__DATA__
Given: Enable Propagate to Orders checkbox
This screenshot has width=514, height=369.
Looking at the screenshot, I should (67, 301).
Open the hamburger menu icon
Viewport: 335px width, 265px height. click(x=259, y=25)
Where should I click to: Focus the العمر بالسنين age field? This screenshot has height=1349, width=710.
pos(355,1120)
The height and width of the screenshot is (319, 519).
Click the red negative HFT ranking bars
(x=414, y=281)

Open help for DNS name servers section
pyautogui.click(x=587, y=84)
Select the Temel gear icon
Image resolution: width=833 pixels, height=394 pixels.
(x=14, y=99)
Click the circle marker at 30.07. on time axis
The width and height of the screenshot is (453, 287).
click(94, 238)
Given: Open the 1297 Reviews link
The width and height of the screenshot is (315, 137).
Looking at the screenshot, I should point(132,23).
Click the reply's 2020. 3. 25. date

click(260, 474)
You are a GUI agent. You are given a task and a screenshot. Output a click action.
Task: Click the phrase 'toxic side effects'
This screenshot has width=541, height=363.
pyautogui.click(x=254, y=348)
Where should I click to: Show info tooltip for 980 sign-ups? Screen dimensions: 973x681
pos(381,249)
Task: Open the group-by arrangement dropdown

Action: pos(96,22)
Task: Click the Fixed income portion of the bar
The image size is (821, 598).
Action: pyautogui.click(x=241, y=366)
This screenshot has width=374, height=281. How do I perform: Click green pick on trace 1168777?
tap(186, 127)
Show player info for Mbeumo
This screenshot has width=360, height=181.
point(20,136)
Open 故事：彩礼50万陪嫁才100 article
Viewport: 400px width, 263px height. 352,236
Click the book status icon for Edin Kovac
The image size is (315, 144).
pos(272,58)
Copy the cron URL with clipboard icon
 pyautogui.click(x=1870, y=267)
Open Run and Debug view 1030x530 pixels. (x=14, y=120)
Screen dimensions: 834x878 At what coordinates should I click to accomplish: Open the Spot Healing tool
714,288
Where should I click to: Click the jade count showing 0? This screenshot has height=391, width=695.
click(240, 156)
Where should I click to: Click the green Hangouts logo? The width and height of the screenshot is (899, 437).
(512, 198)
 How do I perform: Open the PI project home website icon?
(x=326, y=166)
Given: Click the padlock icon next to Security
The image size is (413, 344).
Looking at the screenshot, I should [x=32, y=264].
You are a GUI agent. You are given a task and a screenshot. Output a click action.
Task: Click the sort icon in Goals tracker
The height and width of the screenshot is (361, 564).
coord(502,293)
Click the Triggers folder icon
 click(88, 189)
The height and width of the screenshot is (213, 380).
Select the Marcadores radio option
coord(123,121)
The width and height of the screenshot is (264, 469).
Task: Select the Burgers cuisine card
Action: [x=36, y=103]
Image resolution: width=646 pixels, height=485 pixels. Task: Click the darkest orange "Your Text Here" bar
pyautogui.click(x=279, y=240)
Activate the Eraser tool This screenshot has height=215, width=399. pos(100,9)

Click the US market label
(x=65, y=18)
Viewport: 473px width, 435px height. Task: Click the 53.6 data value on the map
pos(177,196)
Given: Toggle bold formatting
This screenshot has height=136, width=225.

__TO DO__
The material must be written out again in full and without changes.

__WRITTEN SOLUTION__
Given: Enable Propagate to Orders checkbox
This screenshot has width=514, height=369.
Looking at the screenshot, I should (67, 301).
Open the hamburger menu icon
Viewport: 335px width, 265px height. click(x=259, y=25)
Where should I click to: Focus the العمر بالسنين age field? This screenshot has height=1349, width=710.
pos(355,1120)
The height and width of the screenshot is (319, 519).
Click the red negative HFT ranking bars
(x=414, y=281)

Open help for DNS name servers section
pyautogui.click(x=587, y=84)
Select the Temel gear icon
Image resolution: width=833 pixels, height=394 pixels.
(x=14, y=99)
Click the circle marker at 30.07. on time axis
The width and height of the screenshot is (453, 287).
click(94, 238)
Given: Open the 1297 Reviews link
The width and height of the screenshot is (315, 137).
Looking at the screenshot, I should point(132,23).
Click the reply's 2020. 3. 25. date

click(260, 474)
You are a GUI agent. You are given a task and a screenshot. Output a click action.
Task: Click the phrase 'toxic side effects'
This screenshot has width=541, height=363.
pyautogui.click(x=254, y=348)
Where should I click to: Show info tooltip for 980 sign-ups? Screen dimensions: 973x681
pos(381,249)
Task: Open the group-by arrangement dropdown

Action: pos(96,22)
Task: Click the Fixed income portion of the bar
The image size is (821, 598).
Action: pyautogui.click(x=241, y=366)
This screenshot has width=374, height=281. How do I perform: Click green pick on trace 1168777?
tap(186, 127)
Show player info for Mbeumo
This screenshot has width=360, height=181.
point(20,136)
Open 故事：彩礼50万陪嫁才100 article
Viewport: 400px width, 263px height. 352,236
Click the book status icon for Edin Kovac
The image size is (315, 144).
pos(272,58)
Copy the cron URL with clipboard icon
 pyautogui.click(x=1870, y=267)
Open Run and Debug view 1030x530 pixels. (x=14, y=120)
Screen dimensions: 834x878 At what coordinates should I click to accomplish: Open the Spot Healing tool
714,288
Where should I click to: Click the jade count showing 0? This screenshot has height=391, width=695.
click(240, 156)
Where should I click to: Click the green Hangouts logo? The width and height of the screenshot is (899, 437).
(512, 198)
 How do I perform: Open the PI project home website icon?
(x=326, y=166)
Given: Click the padlock icon next to Security
The image size is (413, 344).
Looking at the screenshot, I should [x=32, y=264].
You are a GUI agent. You are given a task and a screenshot. Output a click action.
Task: Click the sort icon in Goals tracker
The height and width of the screenshot is (361, 564).
coord(502,293)
Click the Triggers folder icon
 click(88, 189)
The height and width of the screenshot is (213, 380).
Select the Marcadores radio option
coord(123,121)
The width and height of the screenshot is (264, 469).
Task: Select the Burgers cuisine card
Action: [x=36, y=103]
Image resolution: width=646 pixels, height=485 pixels. Task: Click the darkest orange "Your Text Here" bar
pyautogui.click(x=279, y=240)
Activate the Eraser tool This screenshot has height=215, width=399. pos(100,9)

Click the US market label
(x=65, y=18)
Viewport: 473px width, 435px height. Task: Click the 53.6 data value on the map
pos(177,196)
Given: Toggle bold formatting
This screenshot has height=136, width=225.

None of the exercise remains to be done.